Kagi does publish general usage statistics: It has 20,515 paying members who made more than 347,000 queries and more than 1,200 daily Kagi Assistant threads using AI in the past day.
Asked whether AI will change the search business, Prelovac said it's clear to him that it will.
"AI has made a whole new space of queries that did not exist before, possible," he said. "A simple sounding query like 'Which city has more population Berlin or Rome?' was not a query you could enter into a search engine before, and is now possible, and it is good enough to give a nuanced answer."
"In the (very near) future you will be able to even ask Kagi 'Draw me a chart of civil aviation casualties for each year since 1946'," he said. "This is really making the original Google's mission of 'organizing the world's information' possible and it may so happen that it will not be Google that gets to deliver on it."

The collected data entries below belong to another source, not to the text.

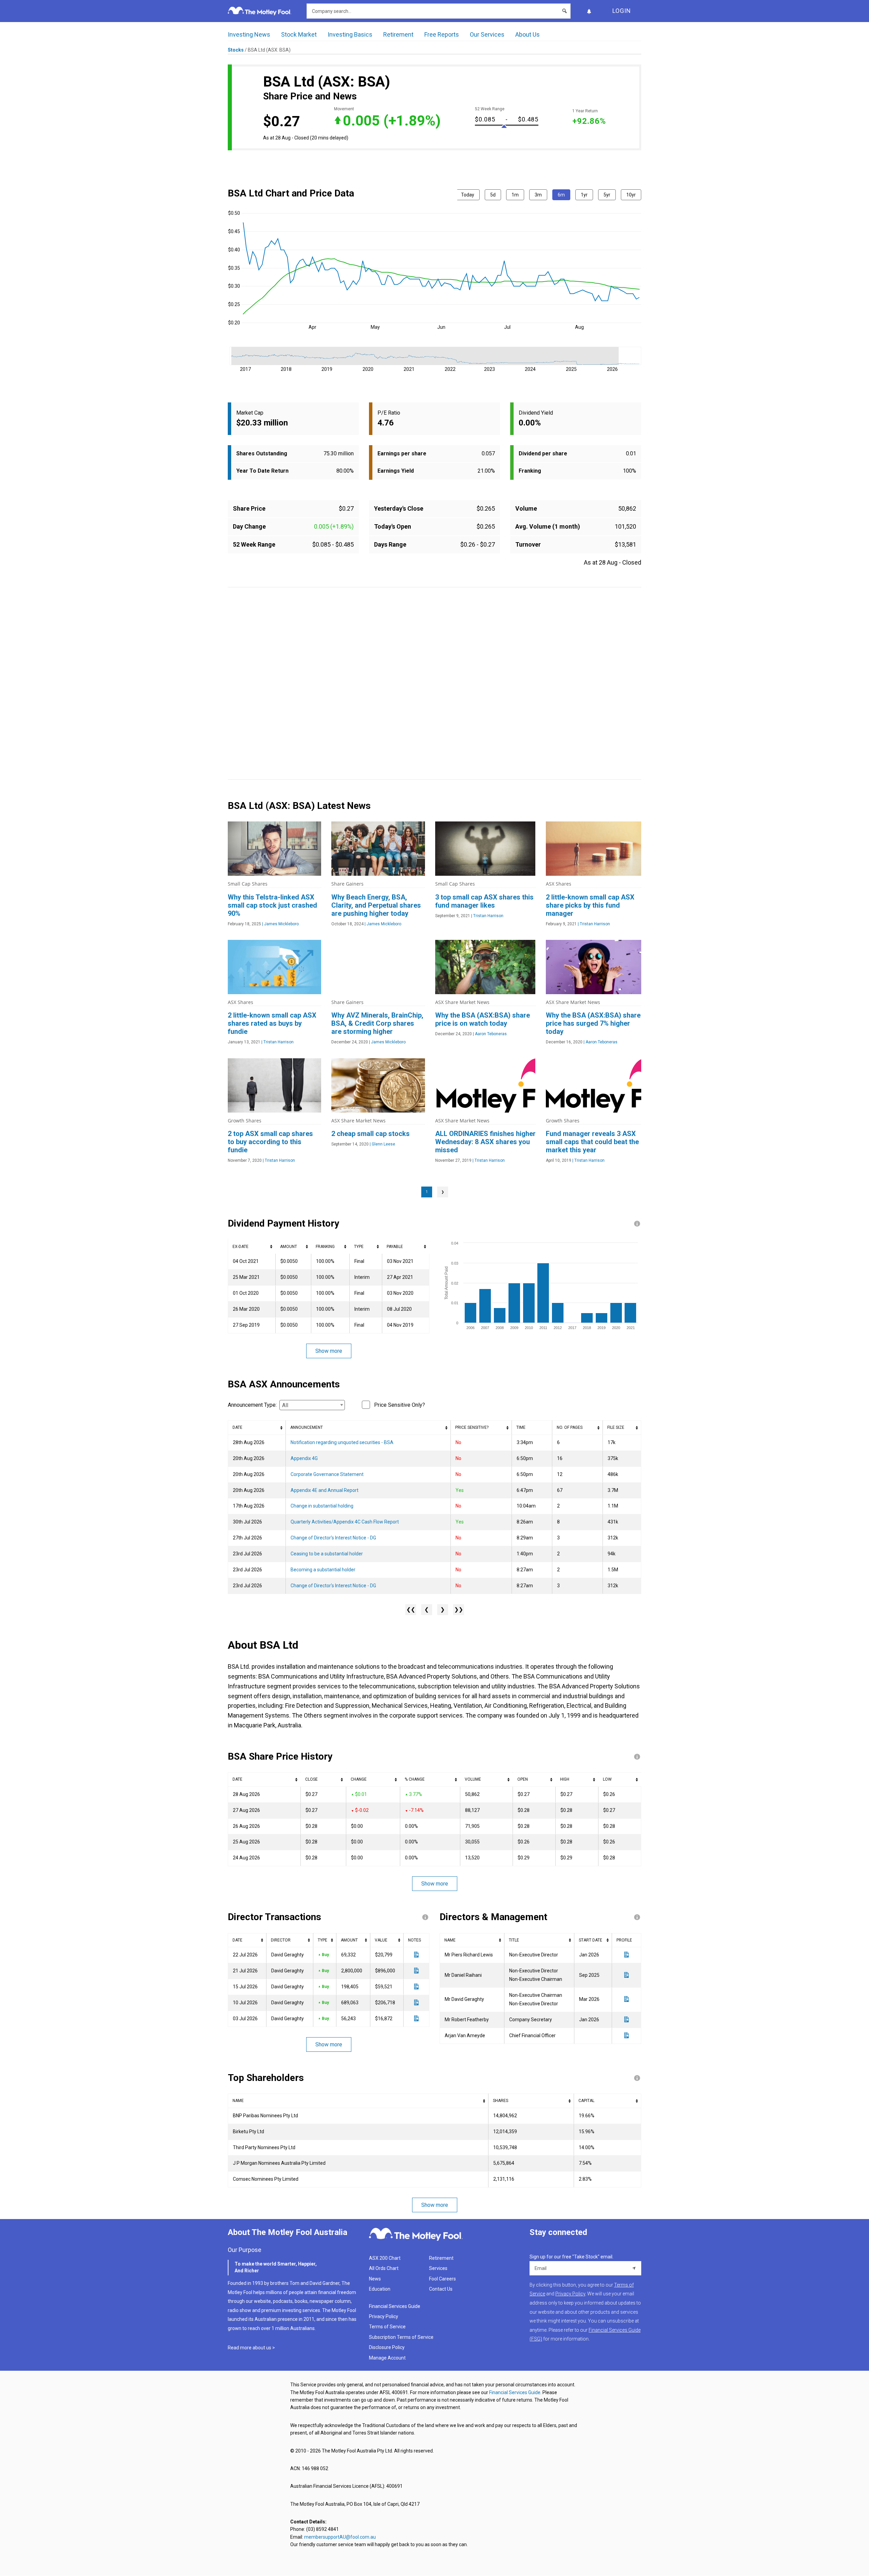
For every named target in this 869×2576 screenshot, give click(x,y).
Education (379, 2289)
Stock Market (299, 34)
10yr (631, 194)
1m (515, 194)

Prelovac said that in order for publishers to participate in this AI-oriented search, search engines should always cite original sources, as Kagi does, and should provide a share of search engine profits proportional to the appearance of publisher links. "This would align all incentives and create a positive feedback loop," he said.
Prelovac said there are contexts in which search works better than AI and vice versa, and thus expects both to play a role for a long time.
"Most queries are still not well suited for or too slow for AI," he said. "For example 'Starbucks near me' or looking up a movie. Or a common situation: I want to visit The Register and I am not sure what the domain is, I would enter 'the register' to have 'www.theregister.com' be my first result instantly. Comparing this to waiting five seconds for AI to output a wall of text, which may or not contain the link I need, is obviously suboptimal."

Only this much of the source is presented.